Nineteen (91%) of the patients who proceeded to HSCT after KTE-C19 did not relapse, compared to 1 (14%) of the patients who did not have a post-CAR T transplant.

The median LFS was 4.9 months among the MRD responders who did not proceed to HSCT and undefined among MRD responders with a transplant after KTE-C19.

The probability of survival was 65% beginning at 18 months among patients who underwent HSCT and 14% beginning at 9.8 months among patients without a post-KTE-C19 transplant.

CD19 escape remains a challenge, Dr Lee said.

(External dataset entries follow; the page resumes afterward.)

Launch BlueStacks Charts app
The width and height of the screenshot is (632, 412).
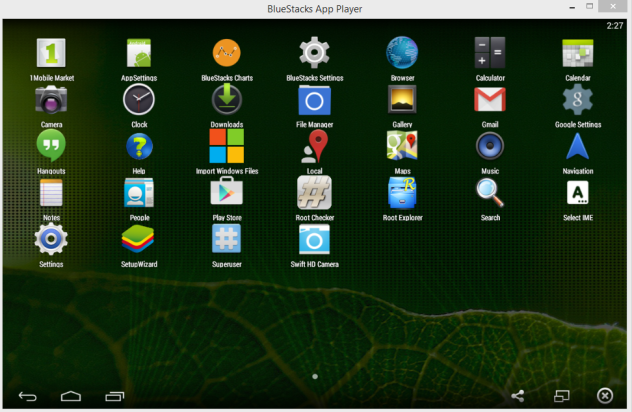tap(227, 53)
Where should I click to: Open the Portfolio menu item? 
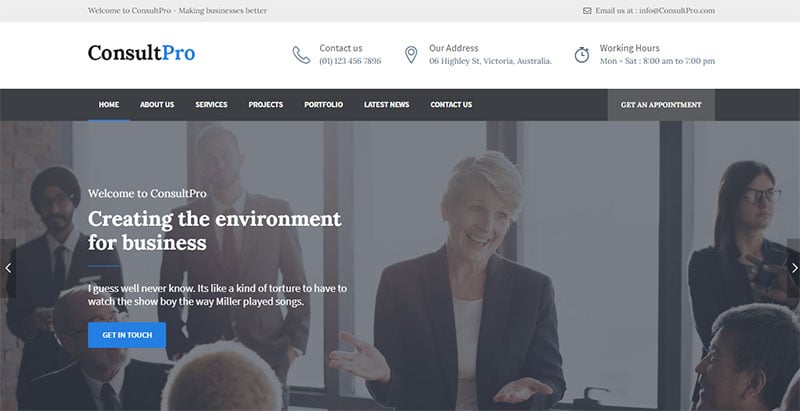click(x=323, y=105)
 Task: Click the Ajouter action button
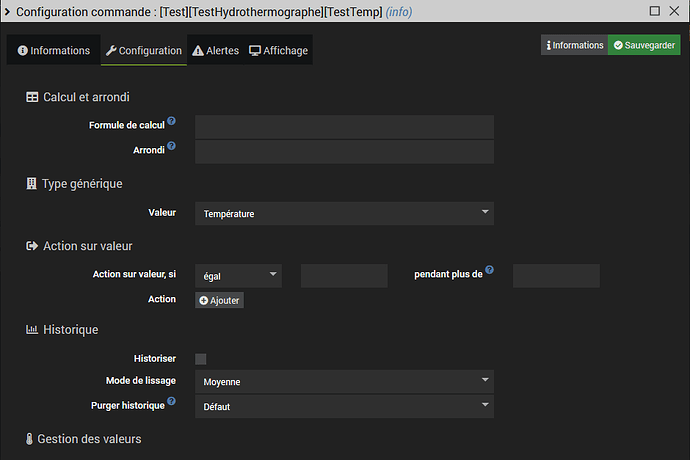click(x=219, y=300)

The risk may be diminished, but not eradicated, with HSCT.

Toxicity

“There was a low rate of CRS, which was successfully managed with a grade-driven algorithm,” Dr Lee noted.

Five patients (10%) had grade 3 CRS, and 2 (4%) had grade 4 CRS.

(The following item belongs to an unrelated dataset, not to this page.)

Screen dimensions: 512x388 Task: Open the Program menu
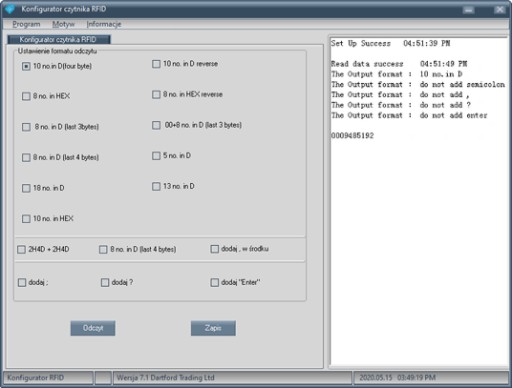pos(26,24)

Other grade 3/4 adverse events that were considered at least possibly related to therapy included fever (38% grade 3), febrile neutropenia (23% grade

3), hypotension (9% grade 3, 4% grade 4), LV systolic dysfunction (9% grade 3), prolonged QTc (2% grade 3), dysphasia (2% grade 3), cardiac arrest (2% grade 4), multi-organ failure (2% grade 3), hypoxia (2% grade 3, 2% grade 4), and pulmonary embolism (2% grade 3).

“There were no severe or permanent neurologic toxicities,” Dr Lee said. “Intensive neuropsychological testing in 13 patients revealed no consistent treatment-related neurocognitive decline, and several patients improved following therapy.”

In all, there were 46 cases of neurotoxicity, including visual hallucination (8 grade 1, 17%), headache (1 grade 3 [2%], 3 grade 2 [6%]), confusion (2 grade 1, 4%),

dysphasia (1 grade 3, 2%), delirium (1 grade 3, 2%), seizure (1 grade 2, 1 grade 1 [2% each]), ataxia (1 grade 2, 2%), tremor (1 grade 2, 2%), dysesthesia (1 grade 2, 2%), and dysarthria (1 grade 1, 2%).